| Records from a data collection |

-- Opening Marker --

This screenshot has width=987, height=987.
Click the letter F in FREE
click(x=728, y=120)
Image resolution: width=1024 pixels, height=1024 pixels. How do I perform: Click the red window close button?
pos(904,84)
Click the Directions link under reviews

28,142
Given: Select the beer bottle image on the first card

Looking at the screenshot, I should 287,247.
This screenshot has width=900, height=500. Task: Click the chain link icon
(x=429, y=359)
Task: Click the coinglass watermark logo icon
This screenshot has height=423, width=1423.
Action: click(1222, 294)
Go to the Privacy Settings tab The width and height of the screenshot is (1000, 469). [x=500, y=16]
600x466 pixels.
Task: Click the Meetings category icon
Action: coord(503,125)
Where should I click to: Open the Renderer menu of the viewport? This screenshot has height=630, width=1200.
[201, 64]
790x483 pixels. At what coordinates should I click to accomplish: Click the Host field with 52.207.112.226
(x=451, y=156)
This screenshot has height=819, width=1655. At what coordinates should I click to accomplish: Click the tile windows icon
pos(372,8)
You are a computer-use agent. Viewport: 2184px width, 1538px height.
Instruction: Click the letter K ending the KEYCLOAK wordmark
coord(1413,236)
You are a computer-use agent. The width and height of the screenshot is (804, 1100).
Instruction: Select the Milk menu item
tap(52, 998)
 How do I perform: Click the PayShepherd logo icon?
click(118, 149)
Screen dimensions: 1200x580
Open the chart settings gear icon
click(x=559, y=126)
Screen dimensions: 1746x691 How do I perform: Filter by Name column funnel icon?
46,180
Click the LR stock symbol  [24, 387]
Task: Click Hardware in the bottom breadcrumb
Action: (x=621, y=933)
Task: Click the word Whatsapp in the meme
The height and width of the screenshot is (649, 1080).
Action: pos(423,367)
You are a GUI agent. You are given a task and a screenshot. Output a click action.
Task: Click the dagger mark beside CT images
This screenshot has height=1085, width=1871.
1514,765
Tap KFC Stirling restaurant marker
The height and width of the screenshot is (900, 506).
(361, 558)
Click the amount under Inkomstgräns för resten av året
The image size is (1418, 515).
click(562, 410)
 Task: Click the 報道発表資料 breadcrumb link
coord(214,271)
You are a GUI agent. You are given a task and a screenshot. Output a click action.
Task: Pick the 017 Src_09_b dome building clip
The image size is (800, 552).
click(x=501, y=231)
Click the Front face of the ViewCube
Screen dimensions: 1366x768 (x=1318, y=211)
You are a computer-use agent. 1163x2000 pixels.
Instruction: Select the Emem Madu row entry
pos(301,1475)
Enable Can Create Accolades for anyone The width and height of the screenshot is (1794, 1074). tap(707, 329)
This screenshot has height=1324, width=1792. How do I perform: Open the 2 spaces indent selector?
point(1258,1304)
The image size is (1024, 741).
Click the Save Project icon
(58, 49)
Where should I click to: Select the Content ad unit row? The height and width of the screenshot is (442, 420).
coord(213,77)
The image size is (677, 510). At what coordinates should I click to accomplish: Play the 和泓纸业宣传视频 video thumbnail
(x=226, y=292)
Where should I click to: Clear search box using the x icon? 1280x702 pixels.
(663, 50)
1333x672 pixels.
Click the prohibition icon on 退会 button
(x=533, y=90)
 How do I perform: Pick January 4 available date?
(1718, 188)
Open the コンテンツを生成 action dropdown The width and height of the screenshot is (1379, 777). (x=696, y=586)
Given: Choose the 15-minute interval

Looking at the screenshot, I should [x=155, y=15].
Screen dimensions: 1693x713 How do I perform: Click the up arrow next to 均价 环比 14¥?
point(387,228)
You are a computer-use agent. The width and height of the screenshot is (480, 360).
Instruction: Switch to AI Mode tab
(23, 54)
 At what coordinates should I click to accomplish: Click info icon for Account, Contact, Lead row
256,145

-- Closing Marker --

For every line in the entries above that contains "computer", add one to a count, and give that number by itself.

4